Mental Health Issues May Be Involved
Many teens who self-harm have diagnosed or undiagnosed mental health conditions. These can range from depression to anxiety to obsessive-compulsive disorder. They might socially isolate themselves. Once the teen starts self-injuring, they might develop mental health issues that they hadn’t previously had. They are often ashamed of their behavior, which can lead to social anxiety, general anxiety, and depression. They can also become addicted to the behavior itself and seek out times they can self-injure in an effort to calm down or get a rush of endorphins.
It Can Be a Way to Dull Pain
By causing physical pain, many teens find that self-harm helps them to avoid emotional pain. Some teens cut or burn themselves as a way of feeling more alive. This can be the case if the individual has depression or is struggling with apathy or simply not caring about anything.

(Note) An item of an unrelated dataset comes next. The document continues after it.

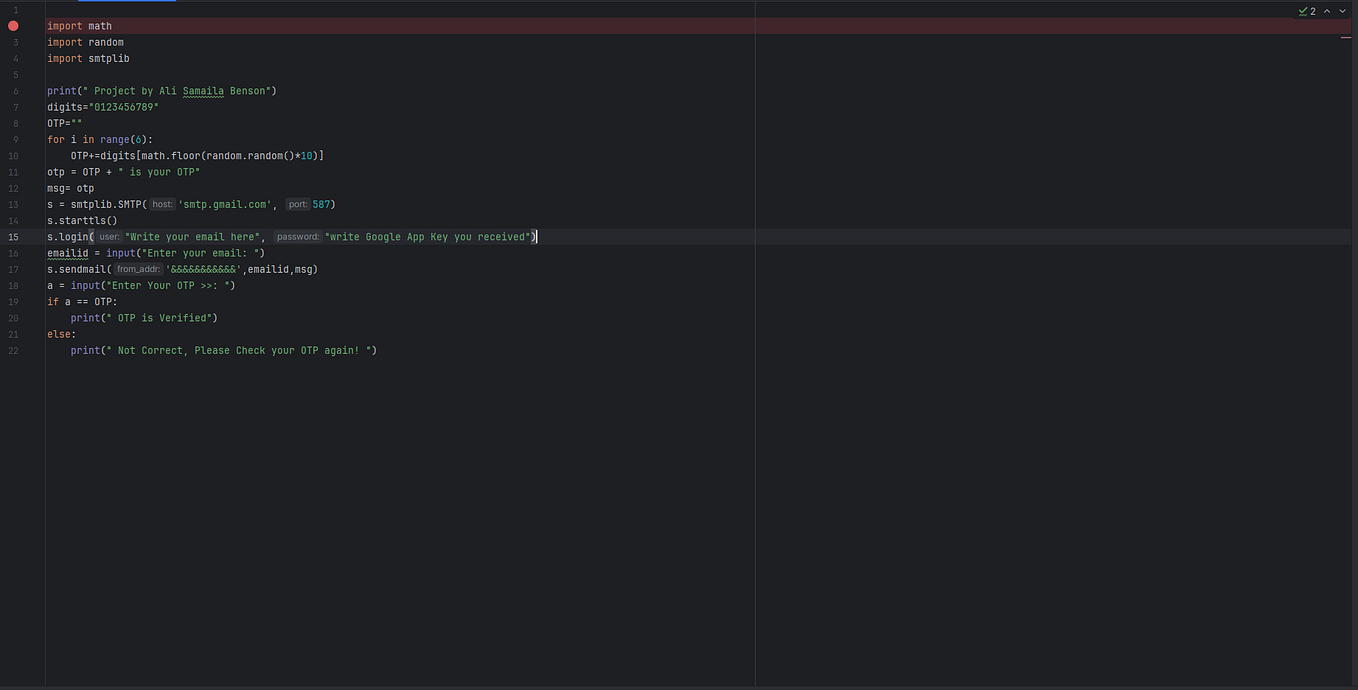Set a breakpoint in the gutter at line 9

Teens who are struggling with traumatic or upsetting events might also turn toward self-injury as a way to cope. In this sense, it becomes a type of self-medicating. Rather than focusing on the fact that they had an abusive childhood or that their dog died, they can focus on the physical pain caused by cutting. Since injuries cause the brain to release feel-good chemicals, they get a wave of endorphins without taking drugs or going for a run.
Some teens also use self-harm as a way to punish themselves. If your teen is upset about failing a test or picking a fight with a boyfriend or girlfriend, they might punish themselves by cutting. This way, they turn their attention to the physical pain rather than the pain of their own disappointment in themselves.
Who Is at Higher Risk of Self-Harm?
Anyone of any age can self-harm, but young teenagers are the ones who most often start the behavior. As the hormones of puberty kick in and they are suddenly responsible for achieving more in school and in their sports and activities, many teens find it hard to cope and turn to ways to feel better. While self-injury is not a healthy coping mechanism, it can be attractive to teenagers who don’t have a better way of helping themselves to feel better.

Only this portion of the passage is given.